Provided records:

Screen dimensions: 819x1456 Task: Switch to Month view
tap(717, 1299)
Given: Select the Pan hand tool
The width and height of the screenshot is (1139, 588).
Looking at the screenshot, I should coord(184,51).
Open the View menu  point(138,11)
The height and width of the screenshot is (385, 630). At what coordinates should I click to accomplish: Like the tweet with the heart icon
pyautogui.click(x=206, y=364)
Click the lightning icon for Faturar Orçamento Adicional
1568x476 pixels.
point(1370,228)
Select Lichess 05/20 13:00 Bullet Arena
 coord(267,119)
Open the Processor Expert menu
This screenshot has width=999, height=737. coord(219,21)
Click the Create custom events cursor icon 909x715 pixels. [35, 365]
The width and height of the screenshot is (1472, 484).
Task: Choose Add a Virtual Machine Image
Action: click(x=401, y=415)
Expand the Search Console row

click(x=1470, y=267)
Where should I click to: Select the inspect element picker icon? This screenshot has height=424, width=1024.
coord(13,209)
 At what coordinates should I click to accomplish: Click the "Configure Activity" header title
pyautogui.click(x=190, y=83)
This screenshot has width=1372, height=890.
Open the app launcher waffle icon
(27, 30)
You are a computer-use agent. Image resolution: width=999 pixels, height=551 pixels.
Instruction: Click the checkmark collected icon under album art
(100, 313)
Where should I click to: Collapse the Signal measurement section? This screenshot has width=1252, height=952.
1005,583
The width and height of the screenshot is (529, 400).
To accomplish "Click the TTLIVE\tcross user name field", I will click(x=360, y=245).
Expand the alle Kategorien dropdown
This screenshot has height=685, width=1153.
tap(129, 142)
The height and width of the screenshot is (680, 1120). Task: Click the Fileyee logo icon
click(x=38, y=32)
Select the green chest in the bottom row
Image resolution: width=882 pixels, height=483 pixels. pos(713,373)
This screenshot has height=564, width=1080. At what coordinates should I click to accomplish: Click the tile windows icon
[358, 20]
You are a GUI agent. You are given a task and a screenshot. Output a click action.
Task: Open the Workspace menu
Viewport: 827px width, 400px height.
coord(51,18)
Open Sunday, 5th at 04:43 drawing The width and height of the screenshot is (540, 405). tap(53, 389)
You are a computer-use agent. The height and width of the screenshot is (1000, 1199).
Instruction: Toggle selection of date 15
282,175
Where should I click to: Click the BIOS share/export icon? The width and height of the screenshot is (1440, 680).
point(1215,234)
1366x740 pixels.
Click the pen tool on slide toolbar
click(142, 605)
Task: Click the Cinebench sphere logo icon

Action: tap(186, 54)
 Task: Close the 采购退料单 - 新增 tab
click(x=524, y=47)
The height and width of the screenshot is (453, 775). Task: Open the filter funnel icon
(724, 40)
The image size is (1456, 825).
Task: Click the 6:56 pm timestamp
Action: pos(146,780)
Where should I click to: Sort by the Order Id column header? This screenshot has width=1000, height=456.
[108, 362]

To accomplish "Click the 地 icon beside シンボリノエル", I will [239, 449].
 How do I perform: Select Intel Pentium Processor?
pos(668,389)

What you need to do: Would you please return every line in the listing where "will" shows up?

Answer for the task:
To accomplish "Click the TTLIVE\tcross user name field", I will click(x=360, y=245).
To accomplish "Click the 地 icon beside シンボリノエル", I will [239, 449].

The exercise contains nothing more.